Tears welled in my eyes. Why were they so critical? Did my generosity shame them? Was it easier to judge me than to face their own poverty of spirit? Some people hold on so tight to what is in their grasp, like that man at the head table with the money bag. They can’t bring themselves to give anything away unless they have enough for themselves. How much is enough?
Should I stay or go? Jesus looked into my eyes, and gave me his warm smile. He then turned his gaze towards the grumblers, and used the moment to teach. His words washed over me like oil running down the Aaron’s beard.
He said, “Let her alone. Why are you giving her a hard time? She has just done something wonderfully significant for me.

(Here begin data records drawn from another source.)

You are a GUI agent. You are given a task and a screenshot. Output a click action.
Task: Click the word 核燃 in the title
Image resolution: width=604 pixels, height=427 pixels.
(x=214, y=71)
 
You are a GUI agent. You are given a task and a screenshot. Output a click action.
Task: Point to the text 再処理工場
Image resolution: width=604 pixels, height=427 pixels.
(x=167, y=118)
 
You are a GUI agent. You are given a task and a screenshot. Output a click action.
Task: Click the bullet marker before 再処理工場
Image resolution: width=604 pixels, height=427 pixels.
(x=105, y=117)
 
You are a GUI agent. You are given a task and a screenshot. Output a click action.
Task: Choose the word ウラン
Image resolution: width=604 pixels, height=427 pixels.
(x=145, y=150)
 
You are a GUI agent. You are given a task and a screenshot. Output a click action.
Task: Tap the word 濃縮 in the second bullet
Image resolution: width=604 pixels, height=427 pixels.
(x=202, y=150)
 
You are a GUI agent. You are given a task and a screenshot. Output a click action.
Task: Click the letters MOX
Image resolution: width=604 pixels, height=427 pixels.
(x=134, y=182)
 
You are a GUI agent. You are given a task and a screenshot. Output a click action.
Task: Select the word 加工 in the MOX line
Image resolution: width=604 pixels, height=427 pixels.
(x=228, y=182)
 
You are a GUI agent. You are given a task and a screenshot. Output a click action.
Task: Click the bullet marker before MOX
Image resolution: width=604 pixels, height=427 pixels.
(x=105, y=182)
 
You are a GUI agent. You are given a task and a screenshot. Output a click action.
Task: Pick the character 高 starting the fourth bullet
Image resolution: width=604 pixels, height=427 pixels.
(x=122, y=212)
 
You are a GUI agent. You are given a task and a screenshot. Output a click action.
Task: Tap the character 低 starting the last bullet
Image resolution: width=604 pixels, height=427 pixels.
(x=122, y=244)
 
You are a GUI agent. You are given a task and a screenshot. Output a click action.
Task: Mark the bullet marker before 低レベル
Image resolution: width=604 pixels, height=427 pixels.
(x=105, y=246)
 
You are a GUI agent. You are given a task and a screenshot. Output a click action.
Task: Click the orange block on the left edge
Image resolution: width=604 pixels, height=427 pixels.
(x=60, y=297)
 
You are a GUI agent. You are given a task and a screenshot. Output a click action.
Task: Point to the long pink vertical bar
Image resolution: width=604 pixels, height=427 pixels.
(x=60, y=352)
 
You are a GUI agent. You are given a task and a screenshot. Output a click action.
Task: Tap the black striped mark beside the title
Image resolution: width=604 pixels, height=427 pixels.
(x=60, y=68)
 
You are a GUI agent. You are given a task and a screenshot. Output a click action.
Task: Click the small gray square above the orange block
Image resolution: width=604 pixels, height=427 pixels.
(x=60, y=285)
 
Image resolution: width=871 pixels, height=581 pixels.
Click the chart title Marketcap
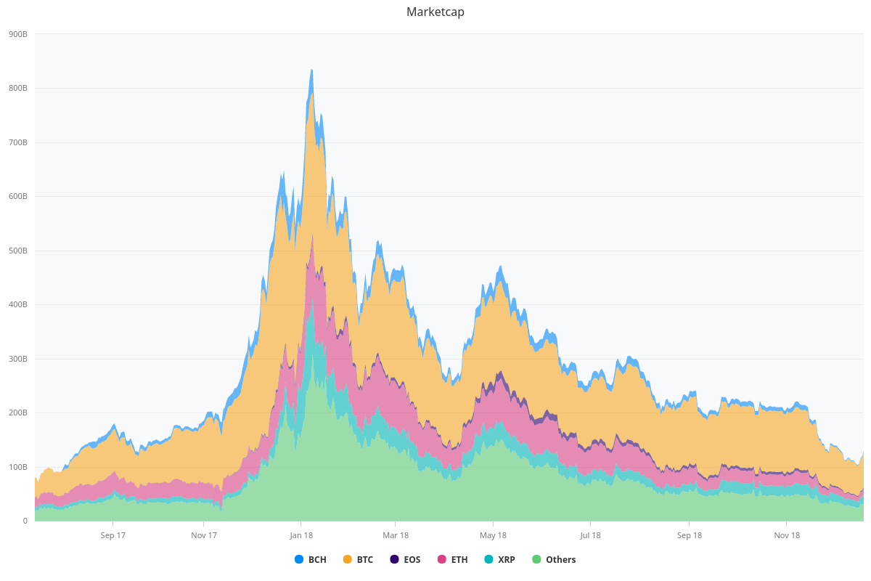point(435,12)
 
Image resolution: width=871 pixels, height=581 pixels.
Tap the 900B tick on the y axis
point(18,34)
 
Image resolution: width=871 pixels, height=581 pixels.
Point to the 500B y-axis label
point(18,251)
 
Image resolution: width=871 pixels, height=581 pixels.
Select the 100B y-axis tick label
point(18,467)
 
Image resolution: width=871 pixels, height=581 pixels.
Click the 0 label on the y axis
point(25,521)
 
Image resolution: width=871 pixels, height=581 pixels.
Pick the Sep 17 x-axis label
point(113,535)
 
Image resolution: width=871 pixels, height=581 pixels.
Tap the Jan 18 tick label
point(301,535)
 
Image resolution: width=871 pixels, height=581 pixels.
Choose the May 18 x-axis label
point(493,535)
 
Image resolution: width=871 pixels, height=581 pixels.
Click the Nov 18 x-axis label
point(787,535)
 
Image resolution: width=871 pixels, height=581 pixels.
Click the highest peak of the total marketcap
point(311,70)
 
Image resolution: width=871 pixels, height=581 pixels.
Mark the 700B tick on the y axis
point(18,142)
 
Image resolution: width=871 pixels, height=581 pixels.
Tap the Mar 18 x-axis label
point(395,535)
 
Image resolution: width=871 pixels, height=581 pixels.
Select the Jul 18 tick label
point(590,535)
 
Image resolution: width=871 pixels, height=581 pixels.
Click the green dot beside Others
point(536,559)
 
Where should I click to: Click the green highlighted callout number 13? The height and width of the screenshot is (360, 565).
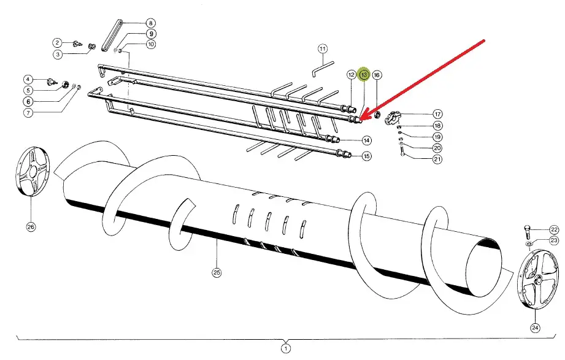(364, 75)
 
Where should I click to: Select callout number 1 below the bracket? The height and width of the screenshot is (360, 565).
(285, 349)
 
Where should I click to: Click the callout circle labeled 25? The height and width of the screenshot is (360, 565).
(216, 272)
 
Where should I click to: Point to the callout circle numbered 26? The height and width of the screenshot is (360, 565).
(31, 227)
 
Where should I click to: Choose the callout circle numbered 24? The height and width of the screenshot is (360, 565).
(535, 327)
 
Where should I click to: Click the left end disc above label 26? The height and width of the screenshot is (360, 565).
(33, 171)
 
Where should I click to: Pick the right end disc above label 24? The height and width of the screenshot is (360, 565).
(538, 279)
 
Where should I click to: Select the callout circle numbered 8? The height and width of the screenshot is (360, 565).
(151, 23)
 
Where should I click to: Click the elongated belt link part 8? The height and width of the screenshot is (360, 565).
(111, 36)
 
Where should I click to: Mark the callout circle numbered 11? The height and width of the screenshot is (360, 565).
(323, 48)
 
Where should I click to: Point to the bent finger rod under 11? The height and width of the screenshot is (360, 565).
(323, 69)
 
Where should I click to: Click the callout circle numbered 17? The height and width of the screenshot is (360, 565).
(437, 114)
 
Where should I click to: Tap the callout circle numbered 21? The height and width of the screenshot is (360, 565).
(437, 159)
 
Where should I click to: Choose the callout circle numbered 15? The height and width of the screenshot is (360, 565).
(366, 156)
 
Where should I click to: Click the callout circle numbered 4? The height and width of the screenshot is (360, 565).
(28, 79)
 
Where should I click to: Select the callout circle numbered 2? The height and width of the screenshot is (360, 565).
(57, 43)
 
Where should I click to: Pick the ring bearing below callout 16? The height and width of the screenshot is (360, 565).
(378, 115)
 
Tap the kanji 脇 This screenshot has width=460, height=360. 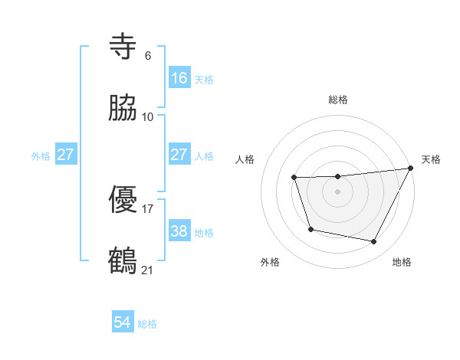point(123,108)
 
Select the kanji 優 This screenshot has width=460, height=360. point(123,201)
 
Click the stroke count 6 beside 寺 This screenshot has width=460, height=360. point(147,56)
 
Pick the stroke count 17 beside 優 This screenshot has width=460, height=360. point(148,208)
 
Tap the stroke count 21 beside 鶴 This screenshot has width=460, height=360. point(148,269)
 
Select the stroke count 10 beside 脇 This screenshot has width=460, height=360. point(148,116)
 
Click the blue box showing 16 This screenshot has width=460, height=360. point(179,78)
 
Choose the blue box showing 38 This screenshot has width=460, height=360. point(179,231)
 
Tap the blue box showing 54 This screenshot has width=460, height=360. point(123,322)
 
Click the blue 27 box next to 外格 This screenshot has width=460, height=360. point(65,155)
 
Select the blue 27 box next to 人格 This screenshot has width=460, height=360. point(179,155)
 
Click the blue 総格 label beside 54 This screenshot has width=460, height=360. point(147,324)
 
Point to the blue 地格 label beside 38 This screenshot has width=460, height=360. point(204,232)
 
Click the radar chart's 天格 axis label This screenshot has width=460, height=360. point(432,159)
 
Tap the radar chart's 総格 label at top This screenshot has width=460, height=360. point(338,100)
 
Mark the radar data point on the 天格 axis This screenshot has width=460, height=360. point(411,168)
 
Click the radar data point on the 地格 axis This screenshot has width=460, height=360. point(374,242)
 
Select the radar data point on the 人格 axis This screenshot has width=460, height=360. point(294,178)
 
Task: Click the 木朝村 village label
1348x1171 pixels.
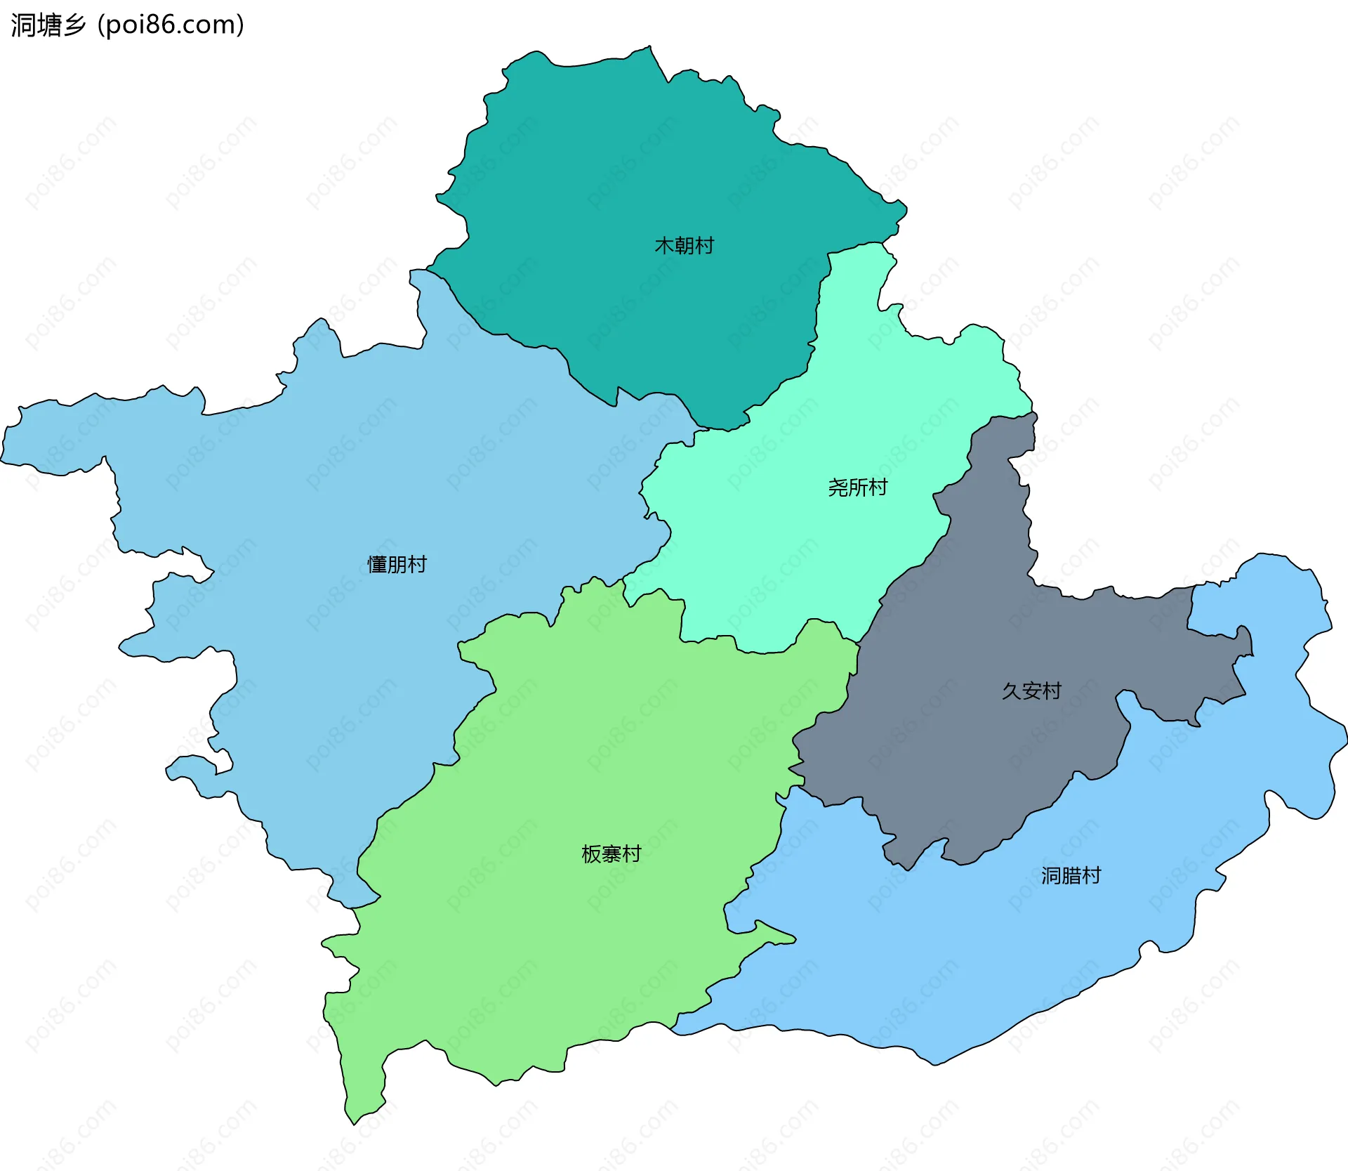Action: point(684,246)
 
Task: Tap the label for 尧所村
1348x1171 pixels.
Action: point(857,488)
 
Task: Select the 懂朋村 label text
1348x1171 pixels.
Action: point(397,565)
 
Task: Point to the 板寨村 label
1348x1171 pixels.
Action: point(611,854)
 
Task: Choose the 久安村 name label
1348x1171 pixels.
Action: point(1031,691)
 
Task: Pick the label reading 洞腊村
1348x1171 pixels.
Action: point(1071,876)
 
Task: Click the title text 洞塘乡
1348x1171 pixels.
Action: point(48,25)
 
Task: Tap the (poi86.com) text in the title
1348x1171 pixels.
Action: point(171,25)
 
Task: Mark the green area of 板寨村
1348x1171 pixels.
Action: point(562,948)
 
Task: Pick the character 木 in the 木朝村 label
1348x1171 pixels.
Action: point(664,246)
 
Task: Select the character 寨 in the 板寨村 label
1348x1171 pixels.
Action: point(611,854)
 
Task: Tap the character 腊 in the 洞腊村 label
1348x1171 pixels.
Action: point(1071,876)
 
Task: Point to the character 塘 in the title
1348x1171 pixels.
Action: point(48,25)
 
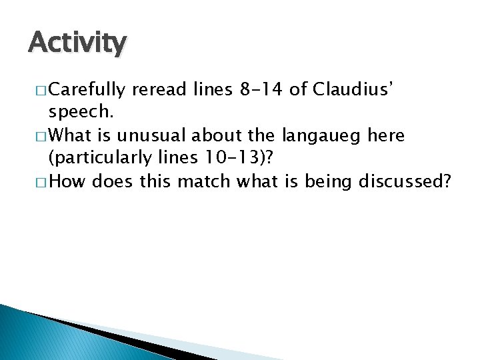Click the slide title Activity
[77, 43]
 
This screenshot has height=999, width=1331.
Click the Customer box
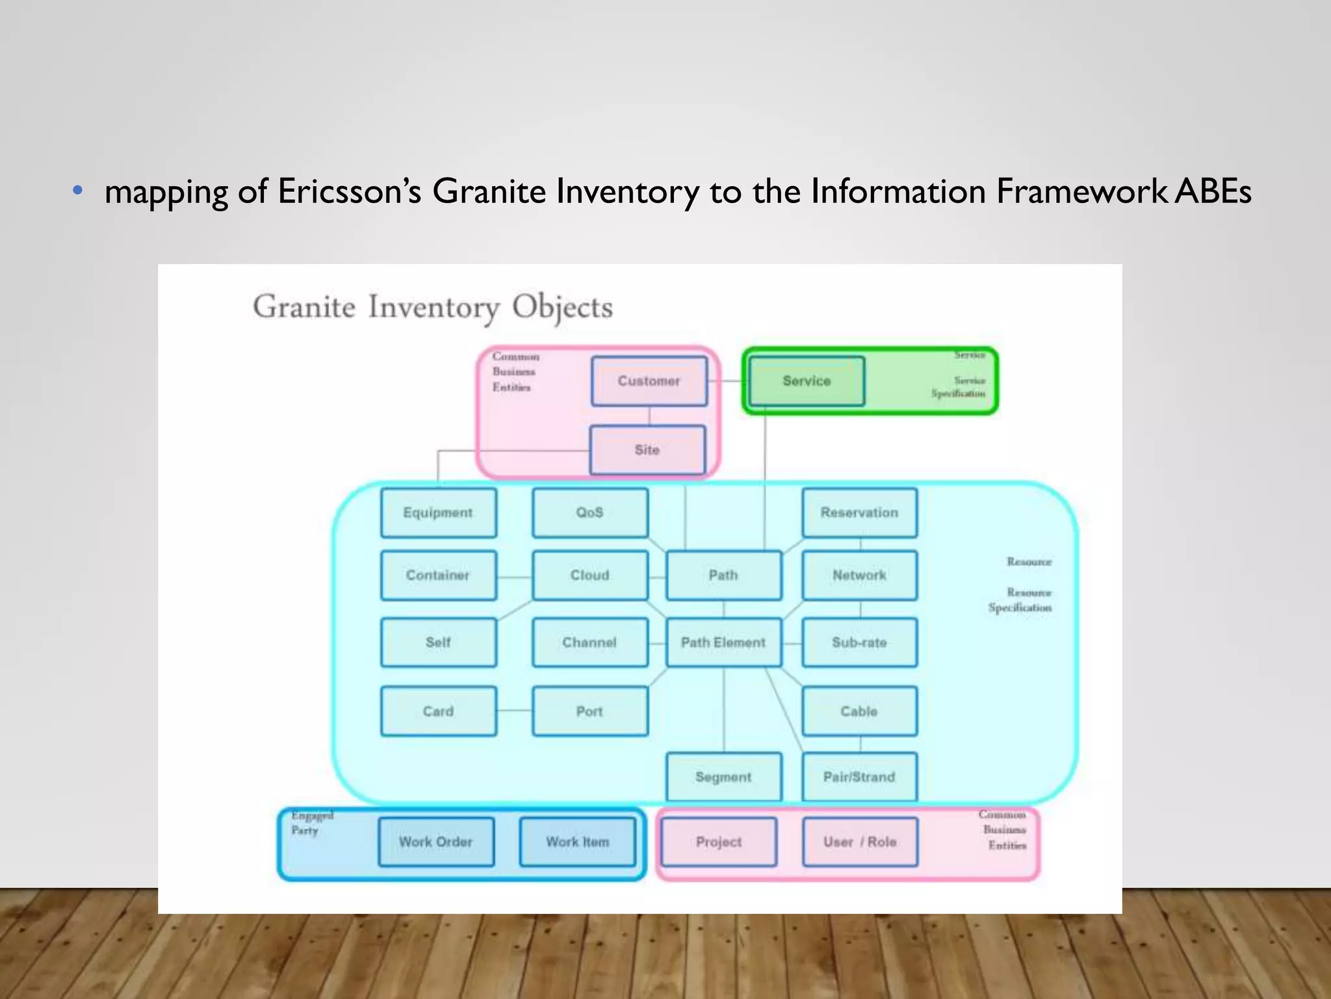pos(649,381)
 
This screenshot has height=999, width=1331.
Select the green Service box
pos(807,381)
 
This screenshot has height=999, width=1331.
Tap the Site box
pos(647,450)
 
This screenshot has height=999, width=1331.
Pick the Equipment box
pos(438,513)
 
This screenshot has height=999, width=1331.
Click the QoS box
pos(589,513)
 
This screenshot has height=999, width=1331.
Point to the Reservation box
pos(859,513)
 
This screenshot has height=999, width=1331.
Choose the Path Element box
pos(723,643)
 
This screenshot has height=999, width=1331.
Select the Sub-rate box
pos(859,643)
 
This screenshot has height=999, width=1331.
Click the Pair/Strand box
pos(859,777)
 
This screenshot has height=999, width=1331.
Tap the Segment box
pos(723,777)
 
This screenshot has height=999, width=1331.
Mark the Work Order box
pos(435,842)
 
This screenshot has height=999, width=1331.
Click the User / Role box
pos(860,842)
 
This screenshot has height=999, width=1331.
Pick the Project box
pos(718,842)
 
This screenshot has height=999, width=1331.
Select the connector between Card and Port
pos(514,711)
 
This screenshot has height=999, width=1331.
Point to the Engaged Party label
pos(311,823)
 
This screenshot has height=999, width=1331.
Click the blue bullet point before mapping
pos(78,191)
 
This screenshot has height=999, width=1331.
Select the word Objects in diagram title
pos(562,307)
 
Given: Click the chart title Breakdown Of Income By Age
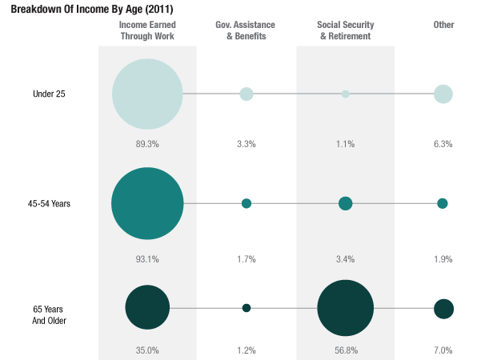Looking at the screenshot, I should (91, 9).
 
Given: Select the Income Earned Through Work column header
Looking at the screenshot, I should (147, 30).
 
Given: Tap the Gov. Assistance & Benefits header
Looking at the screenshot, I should (246, 30).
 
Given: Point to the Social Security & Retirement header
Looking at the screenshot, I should (345, 30).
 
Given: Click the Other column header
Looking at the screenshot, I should (443, 25).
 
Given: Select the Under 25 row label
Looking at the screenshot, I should (49, 94).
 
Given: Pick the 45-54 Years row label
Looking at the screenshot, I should (49, 203).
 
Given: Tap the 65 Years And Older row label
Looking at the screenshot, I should (49, 314).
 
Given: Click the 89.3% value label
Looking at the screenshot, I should (147, 144).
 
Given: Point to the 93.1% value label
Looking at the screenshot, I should (147, 259).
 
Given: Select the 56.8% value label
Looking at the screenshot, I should (345, 350).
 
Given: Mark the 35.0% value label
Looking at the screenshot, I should (147, 350).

You will have the poor with you every day for the rest of your lives. Whenever you feel like it, you can do something for them. Not so with me. She did what she could when she could—she pre-anointed my body for burial. And you can be sure that wherever in the whole world the Message is preached, what she just did is going to be talked about admiringly.”
In spite of Jesus words, I did not stay much longer at the party. I felt poured out, and just wanted to go home. As I was leaving, I saw the man with the money bag out in the courtyard, deep in conversation with some officials from the temple. They did not know me, but I recognized them. They’d not been at the feast. They would not have been caught dead in Simon’s house.
I heard the rattle of coins changing hands. A lot of coins. Even that did not bring a smile to the bag-man’s face. What would be enough for him?